• Description of the task
Lines from the one containing "Open the 工具 dropdown menu" through the end of the entries below: set them down exactly, both ends included, with nothing added.

• Study material
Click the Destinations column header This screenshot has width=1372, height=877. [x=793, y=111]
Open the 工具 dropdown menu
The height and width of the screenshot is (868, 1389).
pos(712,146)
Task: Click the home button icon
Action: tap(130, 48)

• Exercise answer
Open the 工具 dropdown menu
The height and width of the screenshot is (868, 1389).
pos(712,146)
Task: Click the home button icon
Action: tap(130, 48)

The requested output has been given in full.